Up-and-coming London architects SODA have turned 50,000 square feet of derelict brutalism into a magnet for creatives. Built by Irish architects Munce & Kennedy in 1964, the Silver Building in the capital’s Royal Docks was formerly a brewery. Its reincarnation is the brainchild of Nick Hartwright, a social entrepreneur who sets up affordable workspaces for businesses, artists, designers and creative SMEs around London.

Two of the Silver Building’s biggest spaces are occupied by Block9, set designers for Banksy, Lana Del Ray and Gorillaz, and award-winning young fashion designer Craig Green. Part-funded by the GLA’s London Regeneration Fund, the Silver Building – whose closest neighbour is a flyover – will only appeal to those who embrace the industrial aesthetic and gritty surroundings.

‘It had been squatted and was riddled with asbestos,’ says SODA director Russell Potter, ‘so as we peeled back the building’s layers.
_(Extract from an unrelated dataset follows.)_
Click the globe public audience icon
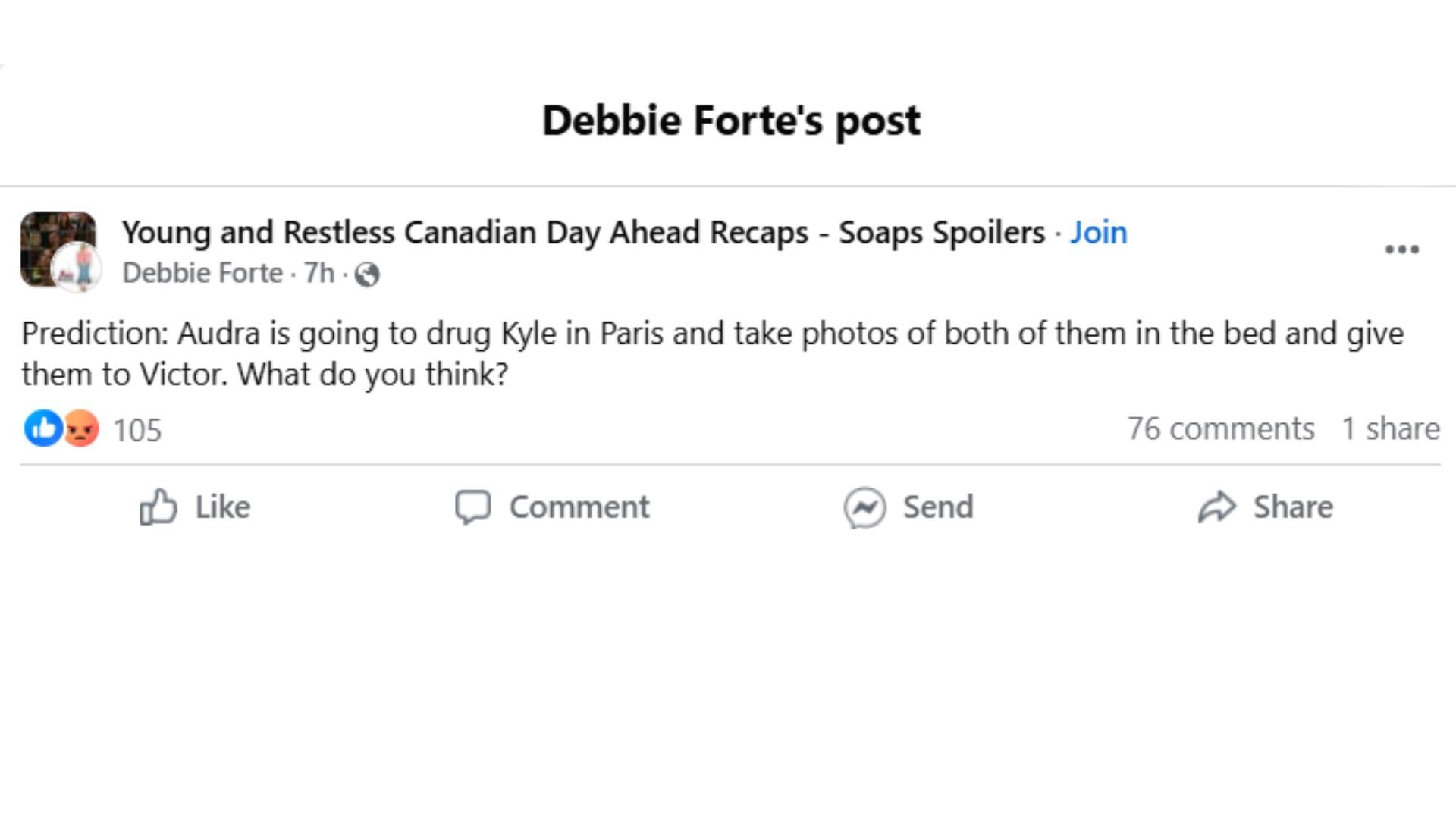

Then it was about having a light touch and focusing on the key spaces.’ That light touch included exposing ceilings, getting rid of some partition walls, cleaning up the existing light fittings, and retaining the terrazzo stair and parquet flooring.

The main entrance opens on to a reception and café area, whose bar is formed of chunky concrete slabs. Block9’s 5,500 square foot workshop is next door. Upstairs, a mezzanine level doubles as a gallery and event space, and the architects punched two windows in an internal wall, to let light in and offer views of Block9’s industrial-scale creativity.

Most of the 34 studios are housed in a long corridor on the first floor. These raw rooms sit behind Carlsberg’s original hardwood office doors, and many have views over Emirate’s Air Line cable car nearby.

As a so-called Meanwhile Space, the Silver Building has a seven-year lease. After that, Hartwright’s intention is for the building’s tenants to inform the flavour of area’s future redevelopment, which will include 200,000 square foot of workspace as well as 5,500 new homes.